## Work item
Would you output all the data exactly as it stands?

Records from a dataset
************

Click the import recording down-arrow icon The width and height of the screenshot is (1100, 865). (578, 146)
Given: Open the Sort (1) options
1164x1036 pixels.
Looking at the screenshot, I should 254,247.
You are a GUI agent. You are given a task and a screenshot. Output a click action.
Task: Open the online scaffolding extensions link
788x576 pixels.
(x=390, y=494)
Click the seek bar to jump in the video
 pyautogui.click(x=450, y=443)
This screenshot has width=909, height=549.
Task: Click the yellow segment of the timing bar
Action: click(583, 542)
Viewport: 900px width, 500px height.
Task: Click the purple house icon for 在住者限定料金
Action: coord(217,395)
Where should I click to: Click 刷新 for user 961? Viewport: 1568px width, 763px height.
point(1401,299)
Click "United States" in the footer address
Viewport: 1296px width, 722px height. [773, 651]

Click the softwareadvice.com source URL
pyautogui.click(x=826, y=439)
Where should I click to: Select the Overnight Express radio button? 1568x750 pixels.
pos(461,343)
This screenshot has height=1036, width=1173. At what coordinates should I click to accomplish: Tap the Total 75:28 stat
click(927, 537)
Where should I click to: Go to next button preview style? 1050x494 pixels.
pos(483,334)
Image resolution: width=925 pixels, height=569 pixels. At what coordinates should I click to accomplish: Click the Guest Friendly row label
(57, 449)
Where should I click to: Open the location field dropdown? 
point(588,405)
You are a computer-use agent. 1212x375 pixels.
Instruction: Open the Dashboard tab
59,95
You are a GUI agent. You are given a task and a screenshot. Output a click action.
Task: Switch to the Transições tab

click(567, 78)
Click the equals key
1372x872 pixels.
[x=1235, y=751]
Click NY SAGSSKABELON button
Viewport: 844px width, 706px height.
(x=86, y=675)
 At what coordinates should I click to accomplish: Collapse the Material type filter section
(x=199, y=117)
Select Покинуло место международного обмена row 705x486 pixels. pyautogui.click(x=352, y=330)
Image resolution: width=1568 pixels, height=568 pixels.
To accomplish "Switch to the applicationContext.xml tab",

************

## Response area
Click the import recording down-arrow icon The width and height of the screenshot is (1100, 865). (578, 146)
Given: Open the Sort (1) options
1164x1036 pixels.
Looking at the screenshot, I should 254,247.
You are a GUI agent. You are given a task and a screenshot. Output a click action.
Task: Open the online scaffolding extensions link
788x576 pixels.
(x=390, y=494)
Click the seek bar to jump in the video
 pyautogui.click(x=450, y=443)
This screenshot has width=909, height=549.
Task: Click the yellow segment of the timing bar
Action: click(583, 542)
Viewport: 900px width, 500px height.
Task: Click the purple house icon for 在住者限定料金
Action: coord(217,395)
Where should I click to: Click 刷新 for user 961? Viewport: 1568px width, 763px height.
point(1401,299)
Click "United States" in the footer address
Viewport: 1296px width, 722px height. [773, 651]

Click the softwareadvice.com source URL
pyautogui.click(x=826, y=439)
Where should I click to: Select the Overnight Express radio button? 1568x750 pixels.
pos(461,343)
This screenshot has height=1036, width=1173. At what coordinates should I click to accomplish: Tap the Total 75:28 stat
click(927, 537)
Where should I click to: Go to next button preview style? 1050x494 pixels.
pos(483,334)
Image resolution: width=925 pixels, height=569 pixels. At what coordinates should I click to accomplish: Click the Guest Friendly row label
(57, 449)
Where should I click to: Open the location field dropdown? 
point(588,405)
You are a computer-use agent. 1212x375 pixels.
Instruction: Open the Dashboard tab
59,95
You are a GUI agent. You are given a task and a screenshot. Output a click action.
Task: Switch to the Transições tab

click(567, 78)
Click the equals key
1372x872 pixels.
[x=1235, y=751]
Click NY SAGSSKABELON button
Viewport: 844px width, 706px height.
(x=86, y=675)
 At what coordinates should I click to accomplish: Collapse the Material type filter section
(x=199, y=117)
Select Покинуло место международного обмена row 705x486 pixels. pyautogui.click(x=352, y=330)
Image resolution: width=1568 pixels, height=568 pixels.
To accomplish "Switch to the applicationContext.xml tab",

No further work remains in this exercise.